Ti racconta la “spaccata”, ti fa venir voglia di “cliccare” e andarla a vedere. Spettacolare, come tutta la sua strepitosa carriera. “Peccato non aver vinto le Olimpiadi, ma non puoi avere tutto dalla vita, no?” strizza l’occhio.
“Ho vinto dappertutto, fino all’arrivo di Paris sono stato il discesista più vittorioso. E poi, mi sono sempre divertito”.
Perchè, ti spiega, “…anche quando allenarsi voleva dire alzarsi al mattino alle 5, vuoi mettere? Alzarsi per andare a lavorare è un’altra cosa”, giusto per spiegare “…che lo sport è un’altra cosa”. Dice che l’amore per lo sci glielo insegnò la mamma. “La prima maestra di sci donna. Ho preso da lei, purtroppo l’ho persa troppo presto. Mamma se n’è andata per un incidente sugli sci, ero un ragazzo…”
Chissà come l’avrebbe fatta felice, Christian.
La medaglia più bella, invece, gliela consegnò papà. “Pensa, avevo già smesso di gareggiare” racconta Ghedina. “Papà non è mai stato uno di tante parole e non è mai stato entusiasta della strada che avevo preso.
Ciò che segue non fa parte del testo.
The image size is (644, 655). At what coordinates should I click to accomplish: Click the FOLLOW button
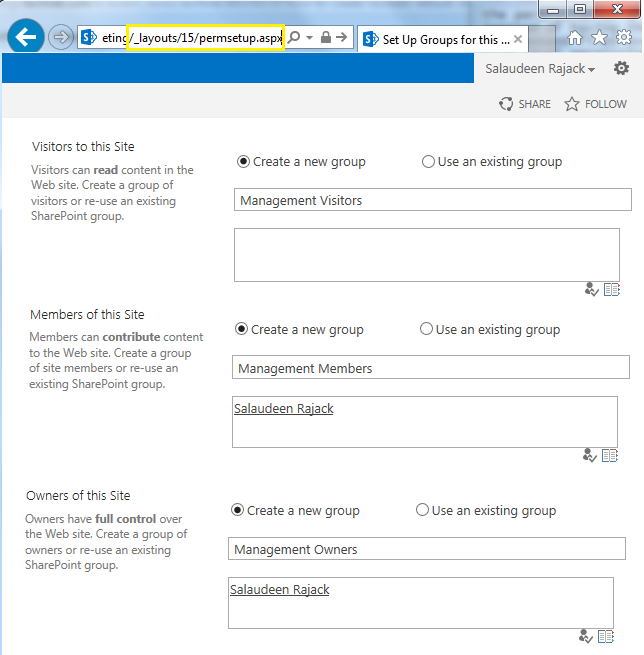[596, 104]
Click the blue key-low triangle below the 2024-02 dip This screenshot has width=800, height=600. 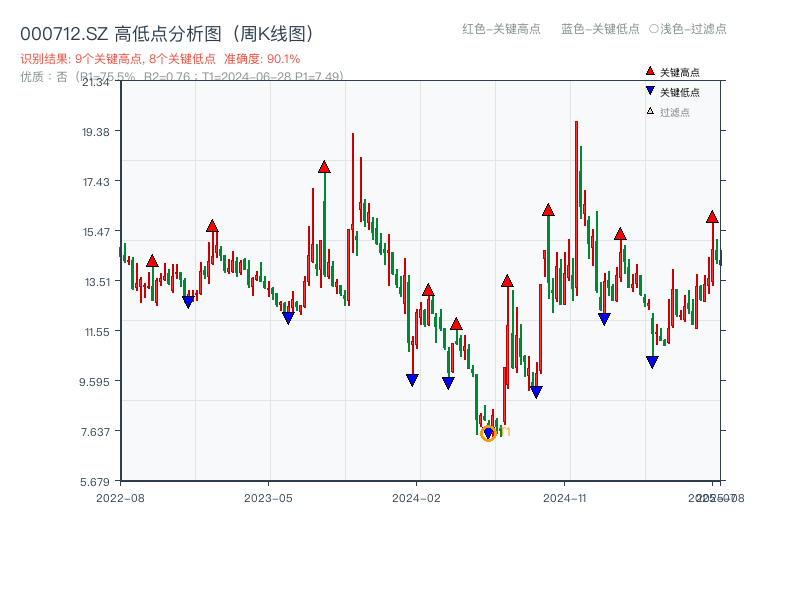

Un giorno, eravamo a tavola, lui mi guarda e mi fa: “Bravo, Christian”. Io non capisco. E Lui: “Bravo, per quello che hai fatto e perchè l’hai fatto con serietà. Sono orgoglioso di te”. Capite, mio papà che mi dice questo? Era la prima volta che mi parlava di sci e avevo già finito. Ma quella resta la medaglia più bella, come avessi vinto le Olimpiadi”.
Oggi è testimonial dei Mondiali di Cortina, porta in giro l’immagine felice di campione vero, quelli che piacciono alla gente perchè vivono per la gente. Ha corso in macchina (“ho rischiato la vita”), non schiaccia mai il freno, ma solo l’acceleratore. E quello della simptia è giù a tavoletta.